А сам Михаил писал в дневнике:
«
Идет самый черный период моей жизни. Мы с женой голодаем. Пришлось взять у дядьки немного муки, постного масла и картошки. У Бориса миллион. Обегал всю Москву – нет места.
Валенки рассыпались. <…>
Погода испортилась. Сегодня морозец. Хожу в остатках подметок. Валенки пришли в негодность. Живем впроголодь. Крутом должен.
„Должность“ моя в военно-редакционном совете сведется к побе […] […] жении республики в пожарном отношении в катастрофическом положении.
Да в каком отношении оно не в катастрофическом? Если не будет в Генуе конференции, спрашивается, что мы будем делать».
Последнее замечание очень важно: в дневник врывается политика, и не потому, что Булгаков был ею до такой степени озабочен, а потому, что прекрасно понимал: экономической блокады Советская Россия не переживет, ей было нужно выходить на мировые рынки. Так личная жизнь перемежалась с общественной, втягивая писателя в большую политику, и Булгакова разводило с эмиграцией не только фактически, но идеологически. Оставшись в СССР, он не мог не превращаться в гражданина, живущего интересами своей страны хотя бы частично, и это многое объясняет в его неоднозначном отношении и к эмиграции, и к советской власти.
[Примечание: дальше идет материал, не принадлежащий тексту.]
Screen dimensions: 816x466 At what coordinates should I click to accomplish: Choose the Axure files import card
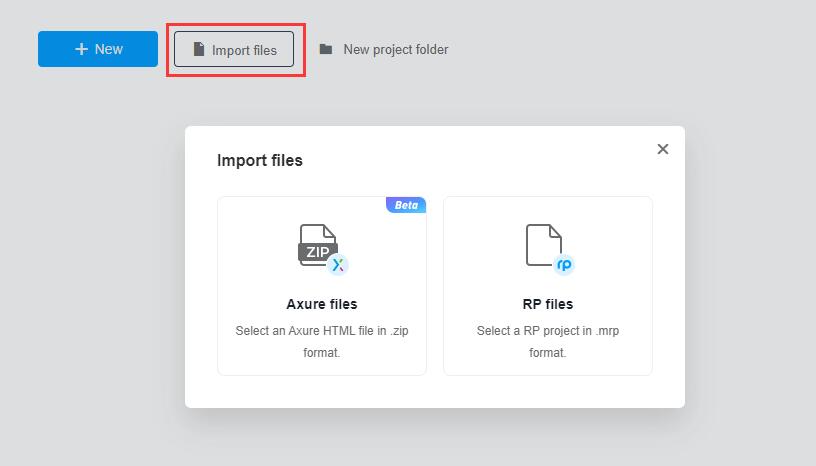tap(321, 285)
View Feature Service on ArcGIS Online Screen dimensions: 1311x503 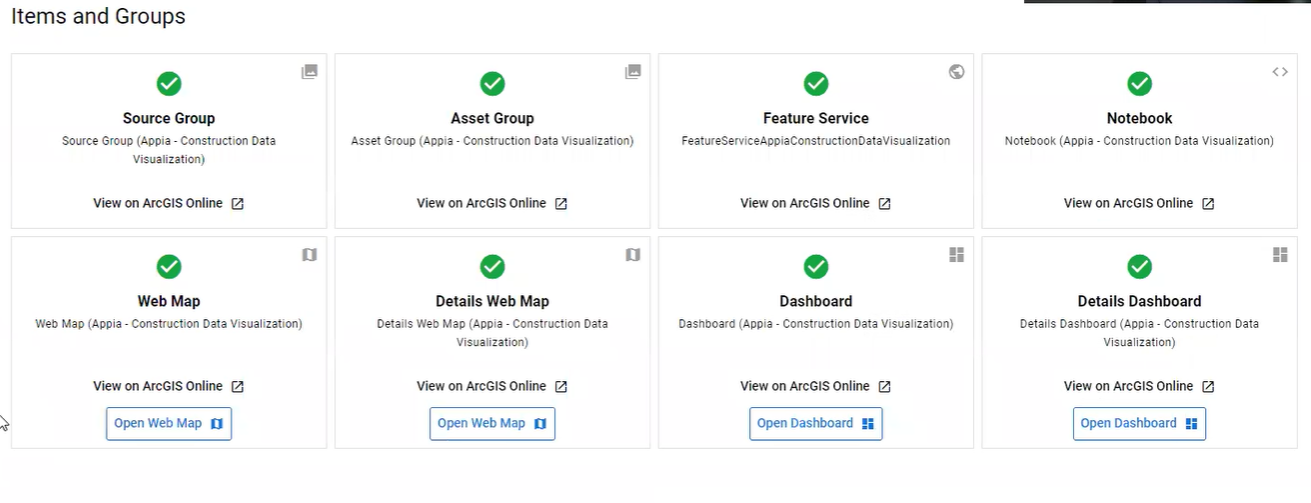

А между тем его собственная жизнь с середины февраля стала налаживаться. Случайно или неслучайно эта счастливая перемена совпала со смертью матери – вопрос не столько историко-литературный, сколько конфессиональный. Однако в той системе координат, где каждому воздастся по его вере, не будет большой натяжкой предположить, что избавление от голода и нищеты произошло по молитвам матери, не оставившей сына по другую сторону земной жизни. Да и в дневнике Булгакова, на похороны Варвары Михайловны не поехавшего, не случайно, должно быть, уцелела запись:
«
Вот и не верь приметам! Встретил похороны и … 1) есть ка[жется] в газете „Ра[бочий]…“»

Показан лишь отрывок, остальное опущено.